Given I remembered very little of the film before this rewatch, it’s possible I did not see very many new Australian films in 2016, hence competition was lean; or have seen far too many films since 2016, hence my strained recollection; or criticism and opinion are subjective not just to individuals but to seasons of life and, indeed, the very day of the week someone pens their best of the year rankings.
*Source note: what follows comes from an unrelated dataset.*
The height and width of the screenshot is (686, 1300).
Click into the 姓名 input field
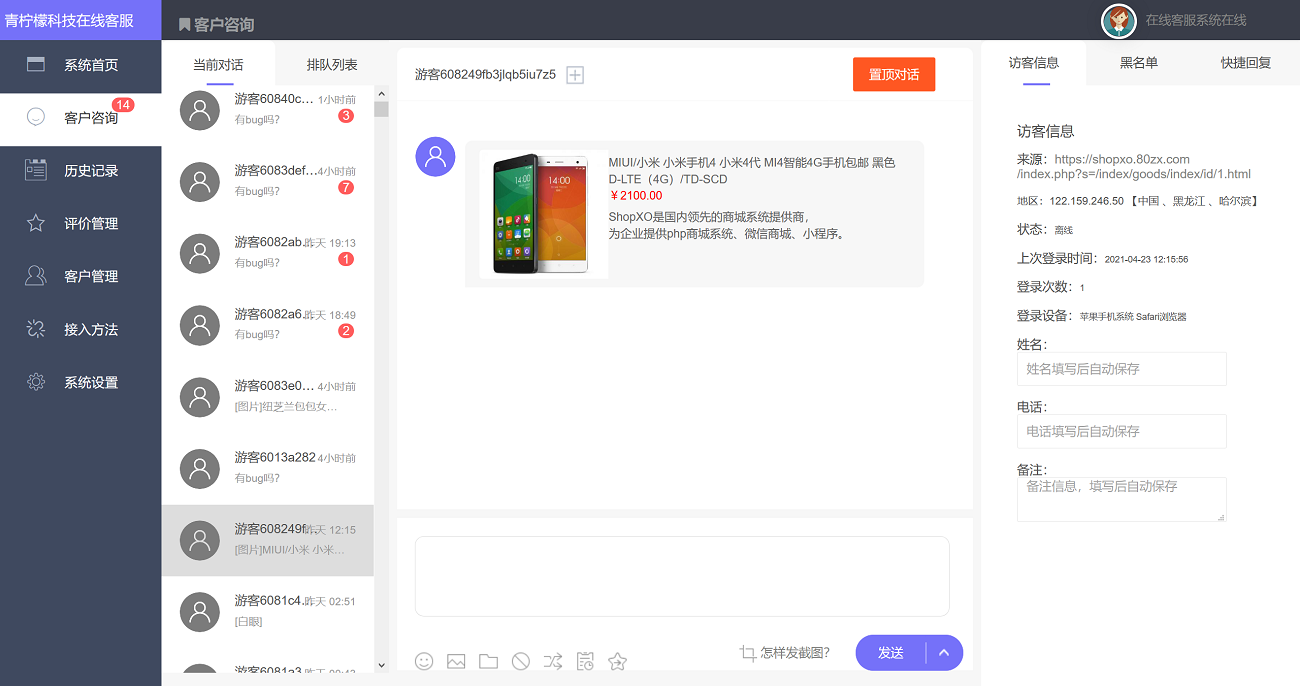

Looking for Grace watch #2 is an embarrassment neither to my younger self nor director Sue Brooks, though my praise remains somewhat guarded. The plot revolves around the disappearance of teenager Grace (Odessa Young) with $7,000 cash from her father’s safe. The film unfolds in five sections told from the vantage points of different characters: Grace herself, truck driver Bruce (Myles Pollard), detective Tom (Terry Norris), mother Denise (Radha Mitchell), and father Dan (Richard Roxburgh), with ellipses/abridged moments in each section for scenes and beats that are played out in full elsewhere.
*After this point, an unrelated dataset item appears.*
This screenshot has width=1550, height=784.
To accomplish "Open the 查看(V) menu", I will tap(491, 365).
Like Australia Day the following year, Looking for Grace was released with a modicum of commercially-minded patriotism on Australia Day, a tactic that probably wouldn’t float politically seven years later. But the film showcases to very good effect the colours and textures of the Australian landscape, specifically Western Australia, as did Brooks’ more celebrated (and I would say overrated) Japanese Story. It also conveys a feel for the rural towns, motels, diners, and fuel stations peppering and domesticating said landscape from the transactional perspectives of sojourners passing through. The actors are engaging—particularly Young and Roxburgh—and some uncomfortable hare’s-breath-shy-of-dark situational comedy is milked from proceedings, making the film closer tonally to Brooks’ earlier Road to Nhill. However, the film’s final fifteen minutes, while not eroding the good work of the preceding 85, takes a disappointing turn, falling prey to the fashionable nihilism of so many contemporary Australian features.